# 问题
1. 所给文本中，多模型推理实验使用的是什么硬件？
2. 请列出所给文本中进行结果对比的全部方案。

# 所给文本
======

利用 onnxruntime 库同时推理多个模型的效率研究

onnxruntime

microsoft/onnxruntime: 是一个用于运行各种机器学习模型的开源库。适合对机器学习和深度学习有兴趣的人，特别是在开发和部署机器学习模型时需要处理各种不同框架和算子的人。特点是支持多种机器学习框架和算子，包括 TensorFlow、PyTorch、Caffe 等，具有高性能和广泛的兼容性。

项目地址：https://gitcode.com/gh_mirrors/on/onnxruntime

免费下载资源

城南皮卡丘

789人浏览 · 2024-05-31 11:09:13

城南皮卡丘 · 2024-05-31 11:09:13 发布

1. 背景

需求：针对视频形式的数据输入，对每一帧图像，有多个神经网络模型需要进行推理并获得预测结果。如何让整个推理过程更加高效，尝试了几种不同的方案。

硬件：单显卡主机。

2. 方案

由于存在多个模型需要推理，但模型之间没有相互依赖关系，因此很容易想到通过并行的方式来提高运行效率。

对比了如下几种方案的结果，包括：

串行
线程
进程
协程

3. 实现

3.1 整体流程

配置了 4 个体量相近的模型。
为了屏蔽读取和解码的时间消耗对最终结果的影响，提前读取视频并准备输入。
统计每个单独模型执行推理的累积时间，以及整体的运行时间。

======

# 数据块
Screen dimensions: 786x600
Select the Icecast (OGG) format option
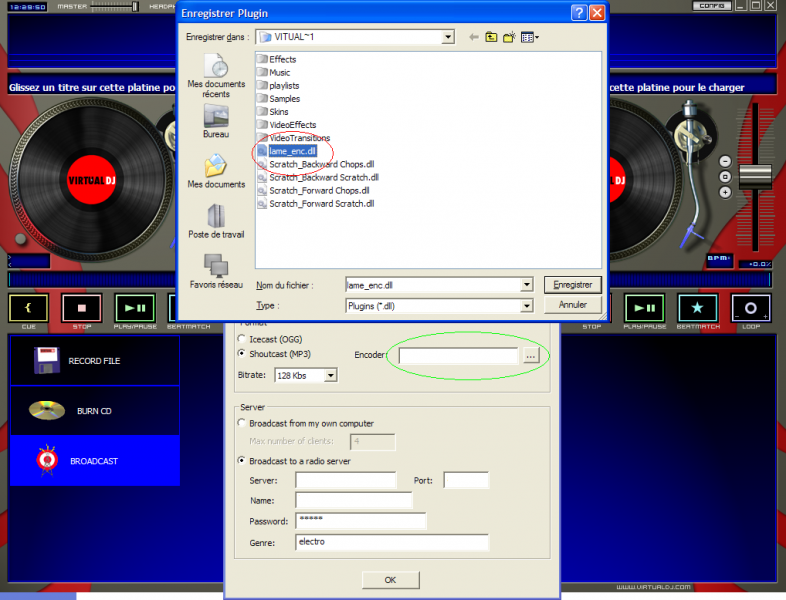coord(243,339)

======

# 回答
1. 单显卡主机。

2. 串行、线程、进程、协程。